Balance isn’t just for the playground. It’s one of the main components of fitness and thus essential for living a high-quality life.
Imagine spending your whole life feeling like you’re walking on a narrow beam. For people who lack balance, this is their reality.
Most of us perform balance exercises when we want to improve our athletic performance. Truth is, balance is an integral part of life, not just sport. Balance becomes particularly important in the later stages of life when the body starts to frail. Without balance, we lose our independence and increase our risk of falls and fractures.
In this article, we’re going to discuss the importance of balance, and how you can implement it into your client’s sessions.
Importance of Balance
Functional Daily Life
With age, our functional, neural, muscular, and bone systems decline. Simple daily tasks become increasingly difficult. Most of us think vacuuming a room is a relatively easy task. But, when we break it down, we need a good amount of balance, strength, and coordination to perform such a task. A lack of balance, strength, and coordination suddenly makes an easy task impossible. A systematic review by Liu et al. (2014) identified training programmes that incorporate functional training, which mimics the movements we use in everyday tasks, benefited our strength, balance, and mobility. Specifically, in everyday movements. Such exercises also led to the prevention or delayed onset of disabilities related to an older age. Similarly, training programmes that include balance exercises correlated with progress in balance-specific tests.
Reducing Risk of Falls
The main cause of accidental death in elderly people is falling. Falls are associated with our balance control ability and flexibility. Balance is affected by changes in our vision, sensations in our feet, and vestibular problems – all issues we face with the aging process. In a review by Gardner et al. (2000), exercise was shown to reduce the risk of falls in men and women aged 60 years and older. Consequently, balance exercise should form part of a fall prevention programme. In addition to improved quality of life and a reduced risk of falling for the client, lowering fall incidents will also contribute to lower healthcare costs.

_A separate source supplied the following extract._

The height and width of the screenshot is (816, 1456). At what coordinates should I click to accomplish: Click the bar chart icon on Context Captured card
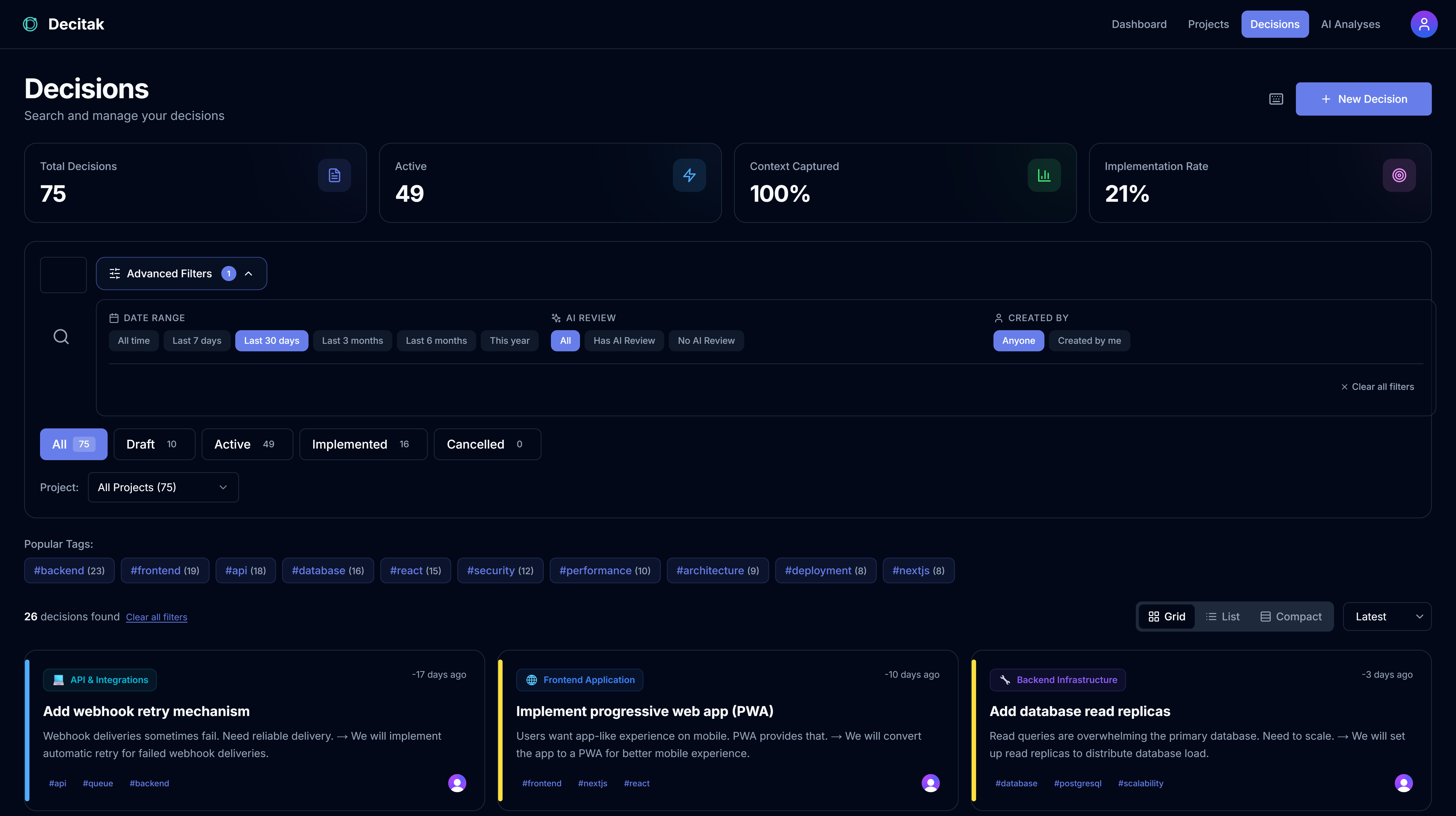tap(1044, 175)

Throughout life, we organically lose people who have a major or minor presence in our lives. A major concern amongst elderly people is loneliness. When we retire we go from seeing colleagues every day to once in a blue moon. As health deteriorates many of our friends and loved ones develop ongoing health issues that eventually lead to death. It’s natural to experience a loss of social interaction as we get older. Experiencing long periods alone puts you in a vulnerable state, especially when your health is deteriorating. Without balance, we lose a lot of our independence. Suddenly a walk through the woods becomes a dangerous prospect when we feel unbalanced on our feet. Or even walking to the fridge can be a nerve-wracking experience. Balance training encourages us to remain confident in our ability to perform everyday tasks without developing a strong fear of falling. Regular exercise not only strengthens our body but also the mind. Physical ability alongside confidence is what we need to remain independent.

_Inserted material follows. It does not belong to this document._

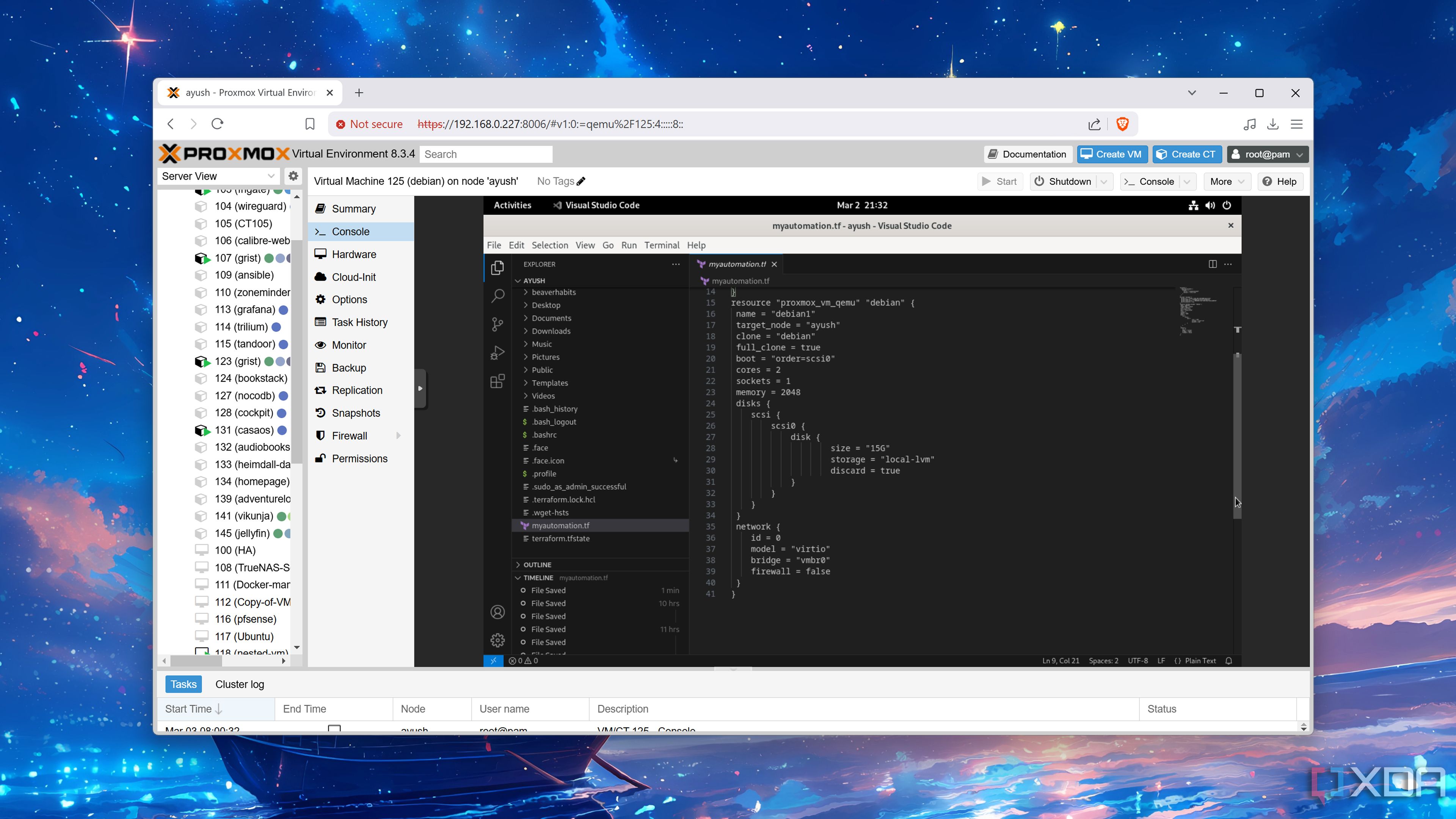The width and height of the screenshot is (1456, 819).
Task: Open the Run and Debug icon
Action: coord(497,351)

Balance exercises can be divided into static and dynamic. Static balance is the ability to maintain the body in a fixed position. Dynamic balance is the ability to maintain postural stability and orientation with centre of mass over the base of support while the body parts are in motion. Put simply, remaining stable when we’re still and when we’re moving. Both are key for maintaining an independent life, thus both must be included within our training plan. The Berg balance test can be used to monitor your client’s progress over the training programme. Here are a few examples of static and dynamic balance exercises:
Static Balance Exercises
Stand with your feet hip-width apart. Place your hands on your hips. Lift your leg off the floor and bend it back from the knee. Hold for 30 seconds. Return to the starting position and repeat on the opposite leg.

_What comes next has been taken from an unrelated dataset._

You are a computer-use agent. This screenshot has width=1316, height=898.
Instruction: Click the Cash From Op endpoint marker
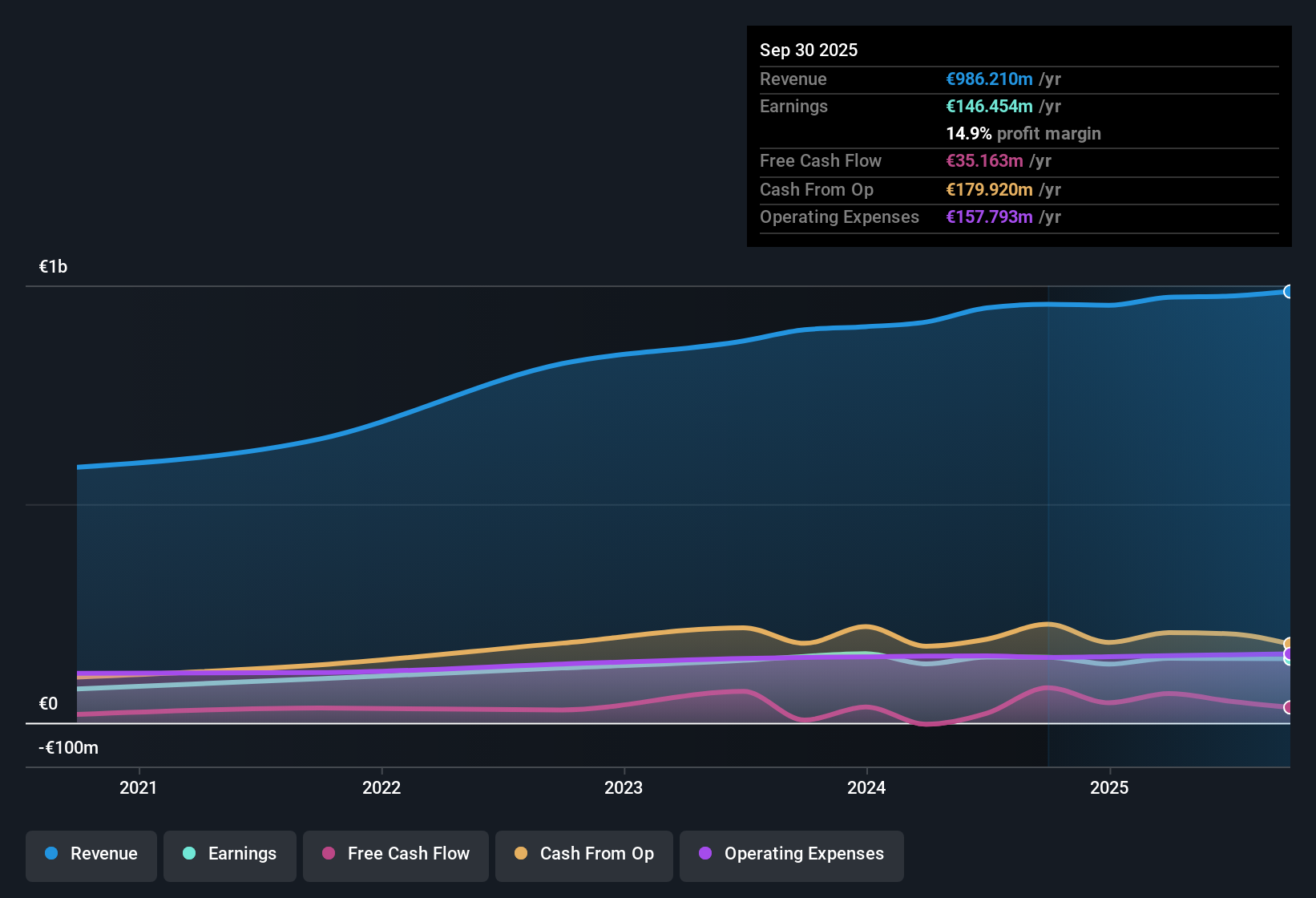pos(1289,644)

Stand with one foot in front of the other so the toes of one foot are touching the heel of the other. Place your arms out to the side and hold for 30 seconds. Repeat on the other side.
Dynamic Balance Exercises
Stand with your feet hip-width apart on the ground or a raised surface such as a step. Push through your toes to raise your heels. Pause for a second, then slowly lower. Complete 15-20 reps.
Stand in front of a step, then alternate stepping on the step. Aim for 30 seconds to a minute of work.
Always consult the client’s GP or physiotherapist before implementing an exercise training programme.
Gardner MM, Robertson MC, Campbell AJExercise in preventing falls and fall related injuries in older people: a review of randomised controlled trialsBritish Journal of Sports Medicine 2000;34:7-17.
Liu, Cj., Shiroy, D.M., Jones, L.Y. et al. Systematic review of functional training on muscle strength, physical functioning, and activities of daily living in older adults. Eur Rev Aging Phys Act 11, 95–106 (2014). https://doi.org/10.1007/s11556-014-0144-1
Susan B O sullivan, Leslie G Portnry. Physical Rehabilitation :Sixth Edition. Philadelphia: FA Davis. 2014.